In the sections above, HYPERION has demonstrated superior features on unmixing penetrating-type THz material spectra. Those accurately unmixed spectra can benefit several applications. To demonstrate one of the potential applications, we propose the combination of the raster-scanning THz-TDS system and HYPERION (THz HYPERION) to visualize the “secret recipes” of arbitrary objects at a remote distance. We use the unmixed spectra from the quinary dataset without pure substances and prepare a small test set of 15 chemical tablets with different compositions based on D-lactose monohydrate, D-glucose, and L-tyrosine. The 15 tablets are mounted on the paper board covered by a copper foil, which is utilized to block THz signals encoding the material information of the paper board.

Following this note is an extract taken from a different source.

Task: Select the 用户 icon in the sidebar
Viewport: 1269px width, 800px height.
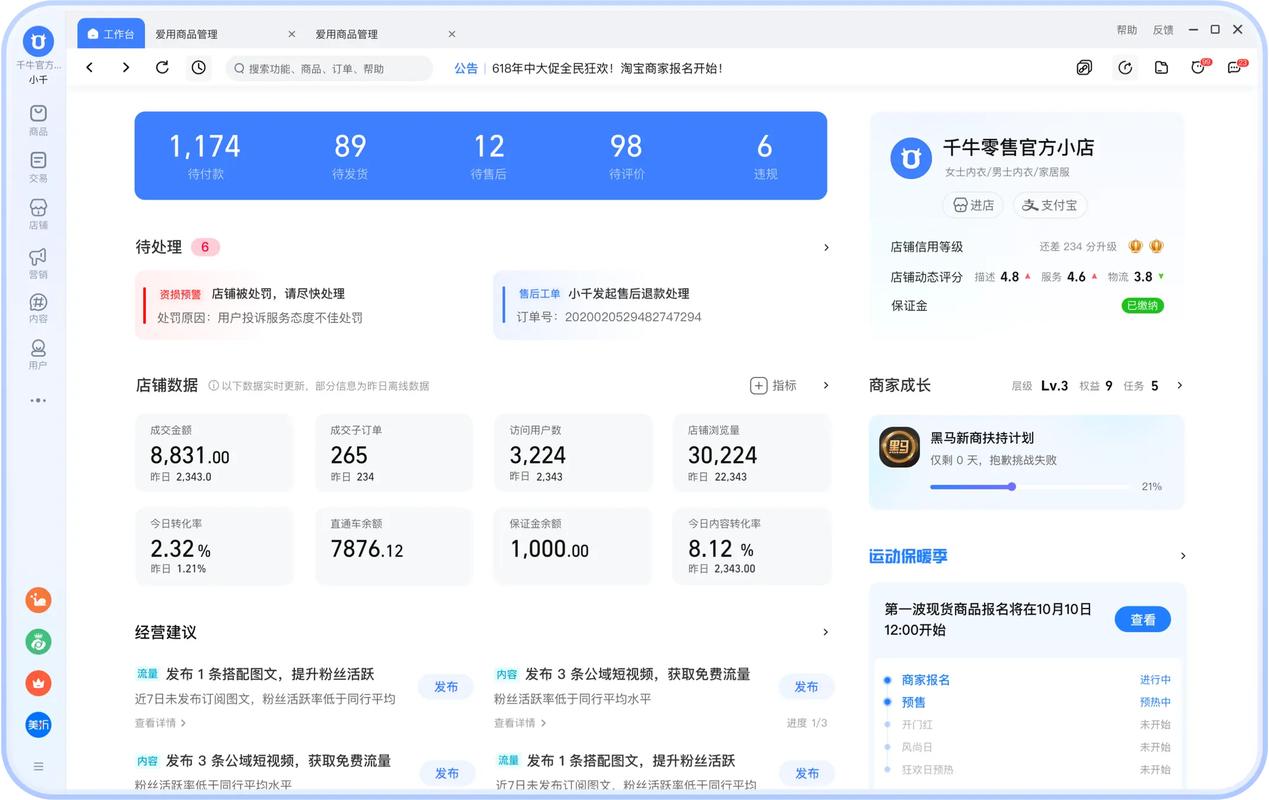Action: (x=37, y=355)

Every tablet is measured by the THz-TDS system with the configurations described earlier. The images in visible light and THz band images of the test set are shown in Fig. 6(a) and 6(b), respectively. The unmixed material spectra by the quinary dataset without pure substances are used to restore the chemical compositions of the 15 tablets in the test set by the following convex optimization problem:

	$\displaystyle\min_{\bm{r}_{i}\in\mathbb{R}^{3}}{}$	$\displaystyle~{}\left\|\bm{x}_{i}-\bm{A}\bm{r}_{i}\right\|_{1}$		(1)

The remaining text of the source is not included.